Your goal:
Copy the records below with each "screenshot" changed to "image" and everything else unchanged. Leave the pictures out.

Exercise material:
* start *

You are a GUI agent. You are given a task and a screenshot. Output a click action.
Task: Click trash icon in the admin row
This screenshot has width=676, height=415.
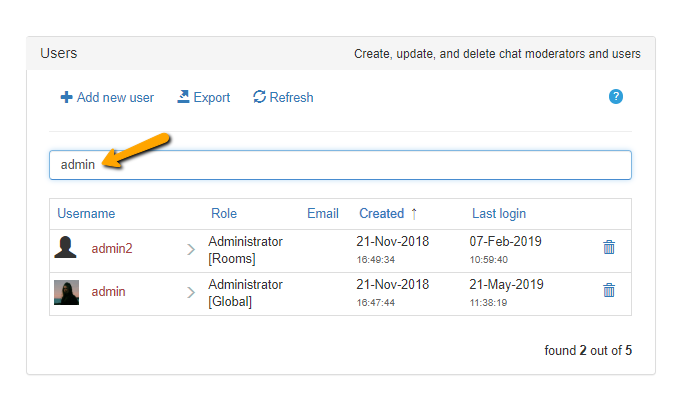pyautogui.click(x=609, y=291)
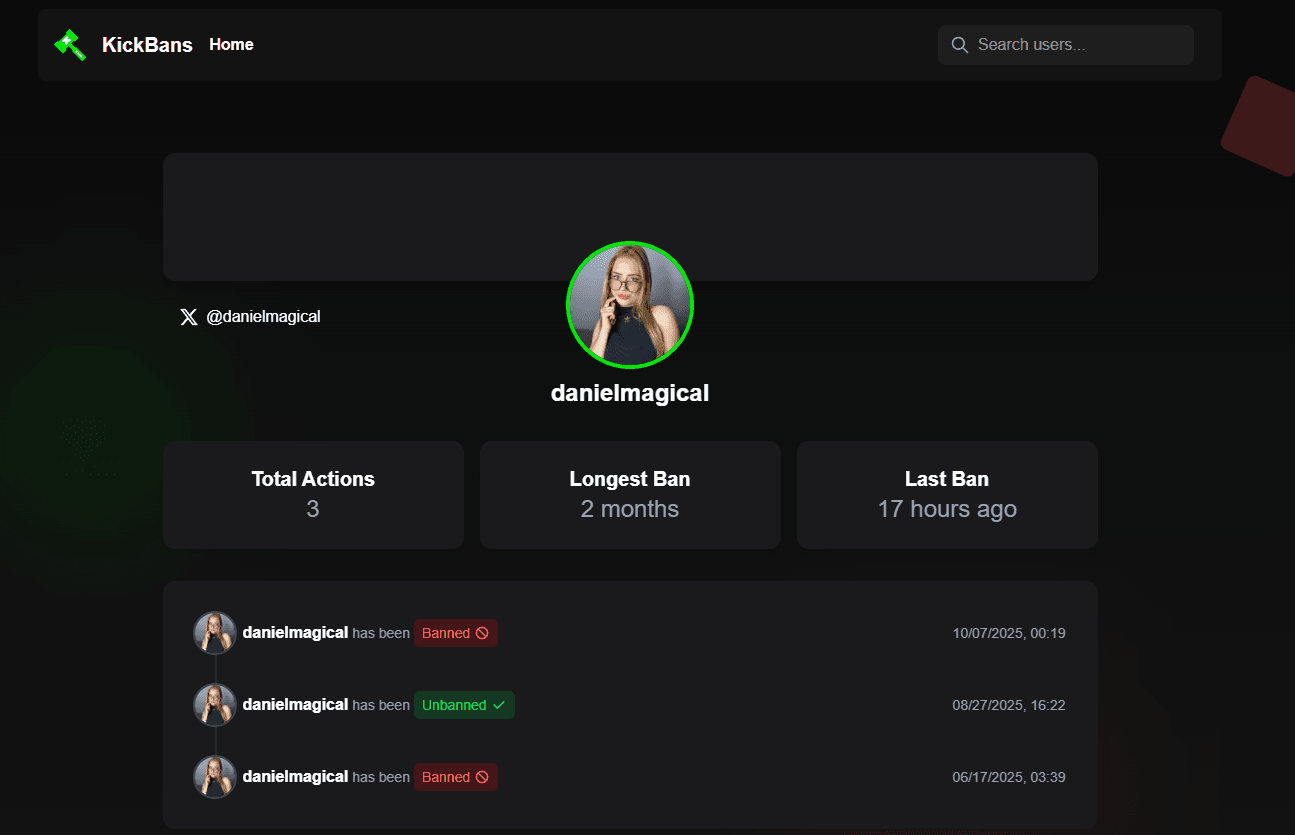Viewport: 1295px width, 835px height.
Task: Click the X (Twitter) logo icon
Action: click(188, 317)
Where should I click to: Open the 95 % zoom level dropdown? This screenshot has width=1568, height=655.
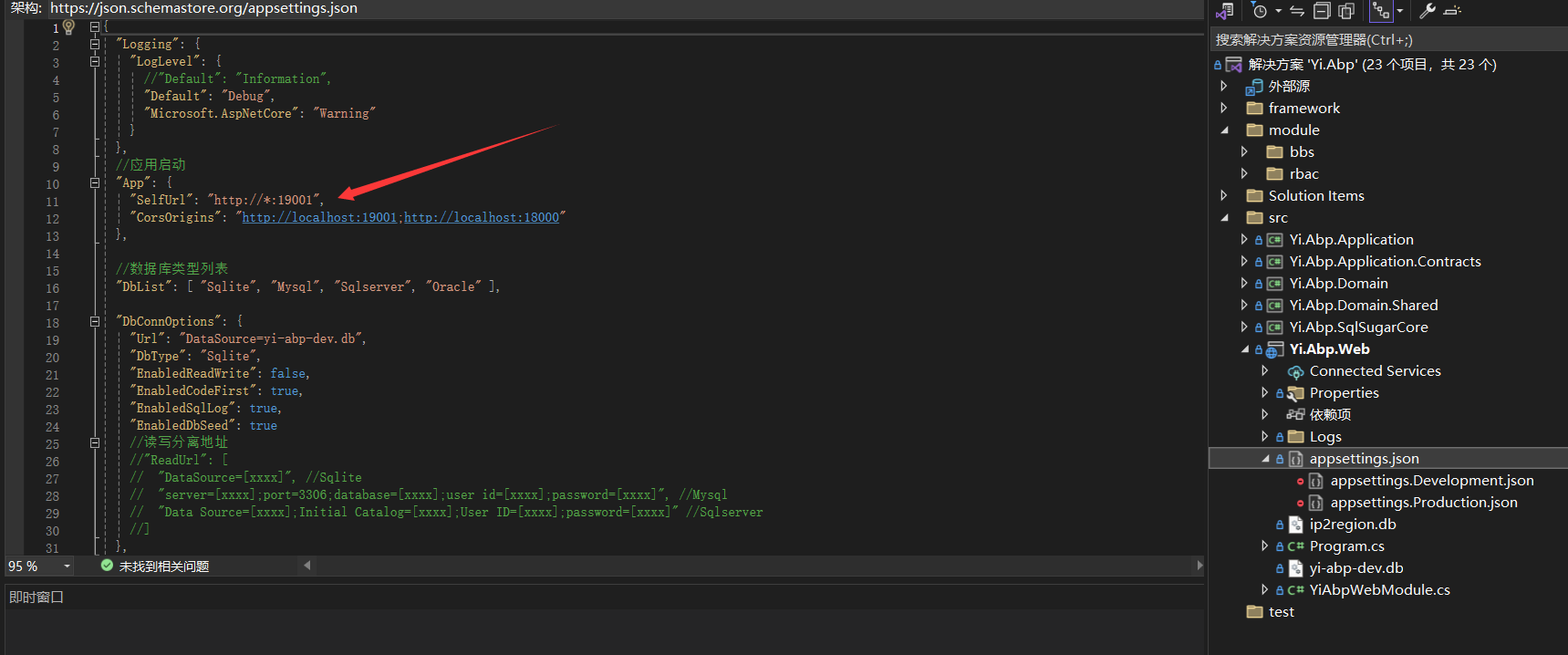click(67, 567)
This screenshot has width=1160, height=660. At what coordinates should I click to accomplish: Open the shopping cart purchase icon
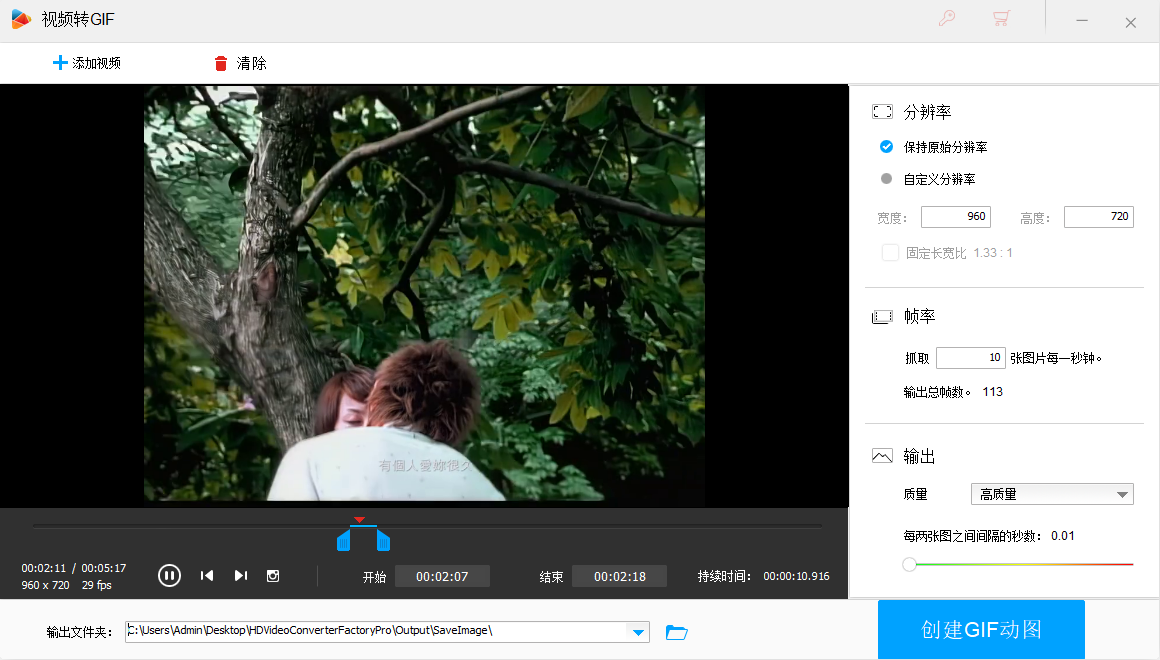coord(1000,19)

* end *

Answer for this exercise:
You are a GUI agent. You are given a task and a image. Output a click action.
Task: Click trash icon in the admin row
This image has width=676, height=415.
pyautogui.click(x=609, y=291)
Viewport: 1295px width, 835px height.
Task: Click the X (Twitter) logo icon
Action: click(188, 317)
Where should I click to: Open the 95 % zoom level dropdown? This image has width=1568, height=655.
click(67, 567)
This image has width=1160, height=660. At what coordinates should I click to accomplish: Open the shopping cart purchase icon
coord(1000,19)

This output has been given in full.